On October 14, 2008, Hines Real Estate Investment Trust, Inc. (“Hines REIT”), Hines Real Estate Securities, Inc. (the “Dealer Manager”), Hines Advisors Limited Partnership (the “Advisor”) and Ameriprise Financial Services, Inc. (“Ameriprise”) entered into a selected dealer agreement (the “Selected Dealer Agreement”) pursuant to which Ameriprise will act as a selected dealer to solicit, on a best efforts basis, subscriptions for shares of common stock in connection with Hines REIT’s third public offering (the “Offering”). Hines REIT, the Dealer Manager and the Advisor are affiliates of Hines Interests Limited Partnership (“Hines”), the sponsor of Hines REIT, and of Jeffrey C. Hines, the Chairman of the board of directors of Hines REIT.

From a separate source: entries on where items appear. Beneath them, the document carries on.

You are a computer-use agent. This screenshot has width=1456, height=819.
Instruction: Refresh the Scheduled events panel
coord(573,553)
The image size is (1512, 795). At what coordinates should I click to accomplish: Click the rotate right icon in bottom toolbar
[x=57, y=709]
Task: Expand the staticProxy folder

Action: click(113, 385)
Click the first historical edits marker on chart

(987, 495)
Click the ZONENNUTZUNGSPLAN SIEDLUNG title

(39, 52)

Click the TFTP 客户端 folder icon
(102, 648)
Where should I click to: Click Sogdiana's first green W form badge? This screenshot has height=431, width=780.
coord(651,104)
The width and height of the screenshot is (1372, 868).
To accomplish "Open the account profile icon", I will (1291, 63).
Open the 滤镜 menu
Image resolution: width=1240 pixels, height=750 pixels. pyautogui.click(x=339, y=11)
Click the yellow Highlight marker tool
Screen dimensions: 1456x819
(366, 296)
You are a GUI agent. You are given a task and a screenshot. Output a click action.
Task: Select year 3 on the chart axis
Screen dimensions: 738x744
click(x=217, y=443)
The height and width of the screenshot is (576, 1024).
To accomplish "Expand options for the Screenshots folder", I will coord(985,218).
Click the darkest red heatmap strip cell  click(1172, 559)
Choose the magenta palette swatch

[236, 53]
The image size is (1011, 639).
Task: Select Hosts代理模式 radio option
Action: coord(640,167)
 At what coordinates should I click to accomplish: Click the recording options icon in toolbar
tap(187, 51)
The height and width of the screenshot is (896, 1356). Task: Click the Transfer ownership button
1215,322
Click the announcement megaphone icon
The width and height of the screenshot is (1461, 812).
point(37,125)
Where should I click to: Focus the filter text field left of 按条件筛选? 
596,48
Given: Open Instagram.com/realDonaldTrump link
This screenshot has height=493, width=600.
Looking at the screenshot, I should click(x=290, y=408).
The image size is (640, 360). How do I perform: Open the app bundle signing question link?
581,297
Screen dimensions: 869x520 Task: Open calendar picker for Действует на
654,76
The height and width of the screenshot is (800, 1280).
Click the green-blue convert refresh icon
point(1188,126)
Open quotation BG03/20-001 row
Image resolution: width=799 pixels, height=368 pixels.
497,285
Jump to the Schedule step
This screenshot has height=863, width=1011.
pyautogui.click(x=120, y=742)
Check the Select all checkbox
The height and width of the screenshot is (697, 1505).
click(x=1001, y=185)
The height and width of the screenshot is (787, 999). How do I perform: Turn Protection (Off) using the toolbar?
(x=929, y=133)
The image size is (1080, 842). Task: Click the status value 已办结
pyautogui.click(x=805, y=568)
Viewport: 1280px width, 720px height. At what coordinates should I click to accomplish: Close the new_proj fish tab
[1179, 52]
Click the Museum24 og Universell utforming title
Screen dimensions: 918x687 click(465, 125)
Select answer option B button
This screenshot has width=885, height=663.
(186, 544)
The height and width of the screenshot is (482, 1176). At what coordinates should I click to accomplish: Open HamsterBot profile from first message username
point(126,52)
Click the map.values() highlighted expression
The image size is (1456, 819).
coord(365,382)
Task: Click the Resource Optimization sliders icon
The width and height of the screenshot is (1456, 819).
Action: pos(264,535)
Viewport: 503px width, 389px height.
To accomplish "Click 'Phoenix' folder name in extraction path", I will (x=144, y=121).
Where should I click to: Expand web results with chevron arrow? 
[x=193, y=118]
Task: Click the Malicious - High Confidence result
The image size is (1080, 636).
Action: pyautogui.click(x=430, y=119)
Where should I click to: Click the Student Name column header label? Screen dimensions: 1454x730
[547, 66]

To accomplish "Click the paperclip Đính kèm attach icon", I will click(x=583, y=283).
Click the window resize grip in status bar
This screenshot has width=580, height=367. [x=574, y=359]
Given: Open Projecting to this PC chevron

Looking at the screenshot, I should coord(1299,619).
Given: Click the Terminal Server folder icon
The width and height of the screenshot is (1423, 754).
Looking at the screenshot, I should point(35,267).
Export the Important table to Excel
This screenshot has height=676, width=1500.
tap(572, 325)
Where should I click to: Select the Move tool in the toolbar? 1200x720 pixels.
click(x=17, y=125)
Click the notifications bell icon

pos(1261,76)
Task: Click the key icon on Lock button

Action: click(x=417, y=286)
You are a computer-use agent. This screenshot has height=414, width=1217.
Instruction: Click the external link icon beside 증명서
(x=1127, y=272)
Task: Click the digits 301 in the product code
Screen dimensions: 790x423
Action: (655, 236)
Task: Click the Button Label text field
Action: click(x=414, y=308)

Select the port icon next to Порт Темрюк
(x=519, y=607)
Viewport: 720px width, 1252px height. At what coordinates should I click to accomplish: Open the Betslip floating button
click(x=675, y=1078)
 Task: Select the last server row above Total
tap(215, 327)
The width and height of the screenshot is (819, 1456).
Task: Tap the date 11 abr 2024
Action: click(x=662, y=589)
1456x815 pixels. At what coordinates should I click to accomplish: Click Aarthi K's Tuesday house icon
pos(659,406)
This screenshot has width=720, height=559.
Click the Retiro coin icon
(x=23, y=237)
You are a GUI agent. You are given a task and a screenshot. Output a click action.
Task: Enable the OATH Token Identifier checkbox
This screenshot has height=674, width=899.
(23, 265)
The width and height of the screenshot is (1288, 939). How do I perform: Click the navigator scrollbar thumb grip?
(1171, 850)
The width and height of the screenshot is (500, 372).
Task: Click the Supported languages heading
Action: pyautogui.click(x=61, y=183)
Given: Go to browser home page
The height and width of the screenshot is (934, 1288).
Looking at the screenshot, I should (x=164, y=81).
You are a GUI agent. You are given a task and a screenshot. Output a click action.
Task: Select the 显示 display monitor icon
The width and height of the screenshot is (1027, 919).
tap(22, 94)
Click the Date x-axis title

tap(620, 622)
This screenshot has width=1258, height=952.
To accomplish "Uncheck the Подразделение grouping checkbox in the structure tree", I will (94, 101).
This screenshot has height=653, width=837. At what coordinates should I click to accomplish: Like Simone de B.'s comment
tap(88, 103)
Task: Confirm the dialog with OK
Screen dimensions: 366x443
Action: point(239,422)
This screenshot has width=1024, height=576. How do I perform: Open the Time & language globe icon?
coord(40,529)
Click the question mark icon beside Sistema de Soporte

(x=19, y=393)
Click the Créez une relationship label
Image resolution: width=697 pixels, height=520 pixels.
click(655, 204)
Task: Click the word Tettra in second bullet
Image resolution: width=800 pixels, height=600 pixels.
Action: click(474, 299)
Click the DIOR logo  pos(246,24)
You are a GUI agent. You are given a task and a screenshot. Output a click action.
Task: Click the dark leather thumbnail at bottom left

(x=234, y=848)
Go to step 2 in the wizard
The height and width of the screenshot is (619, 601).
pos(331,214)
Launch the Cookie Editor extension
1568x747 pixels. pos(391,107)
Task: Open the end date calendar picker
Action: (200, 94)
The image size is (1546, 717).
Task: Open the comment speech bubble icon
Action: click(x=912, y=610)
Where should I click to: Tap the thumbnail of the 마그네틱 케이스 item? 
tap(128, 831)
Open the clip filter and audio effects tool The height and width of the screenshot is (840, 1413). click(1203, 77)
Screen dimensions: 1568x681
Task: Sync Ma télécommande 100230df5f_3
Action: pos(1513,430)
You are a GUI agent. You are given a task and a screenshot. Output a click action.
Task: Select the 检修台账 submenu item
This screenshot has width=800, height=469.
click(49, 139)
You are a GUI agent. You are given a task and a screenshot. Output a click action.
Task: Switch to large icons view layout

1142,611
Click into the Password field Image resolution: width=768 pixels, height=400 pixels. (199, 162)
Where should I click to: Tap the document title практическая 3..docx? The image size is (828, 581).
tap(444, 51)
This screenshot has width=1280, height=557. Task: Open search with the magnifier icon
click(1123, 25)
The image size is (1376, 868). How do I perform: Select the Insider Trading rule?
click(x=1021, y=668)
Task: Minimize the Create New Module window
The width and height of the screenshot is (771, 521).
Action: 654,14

Pursuant to the terms of the Selected Dealer Agreement, the Dealer Manager generally will (i) pay Ameriprise a selling commission equal to seven percent (7.0%) of the price of each share sold by Ameriprise (except for shares sold pursuant to Hines REIT’s dividend reinvestment plan (the “DRP”)); (ii) pay Ameriprise a marketing fee of up to one and one-half percent (1.5%) of the gross proceeds of shares sold by Ameriprise (except for shares sold pursuant to the DRP); (iii) reimburse Ameriprise for bona fide due diligence investigation expenses incurred by Ameriprise in connection with the Offering up to one-half percent (0.5%) of the gross proceeds of the shares sold by Ameriprise and (iv) subject to applicable Financial Industry Regulatory Authority limitations, pay for Ameriprise’s costs of technology associated with the Offering, related costs and expenses and other expenses related to the facilitation of the marketing of the Offering and the ownership of Offering shares by Ameriprise’s customers. The 7.0% selling commission payable to Ameriprise pursuant to the Selected Dealer Agreement may be reduced or eliminated with respect to subscriptions subject to a separate fee arrangement between the investor and Ameriprise or volume or other discounts that are described in the Selected Dealer Agreement and the prospectus for the Offering.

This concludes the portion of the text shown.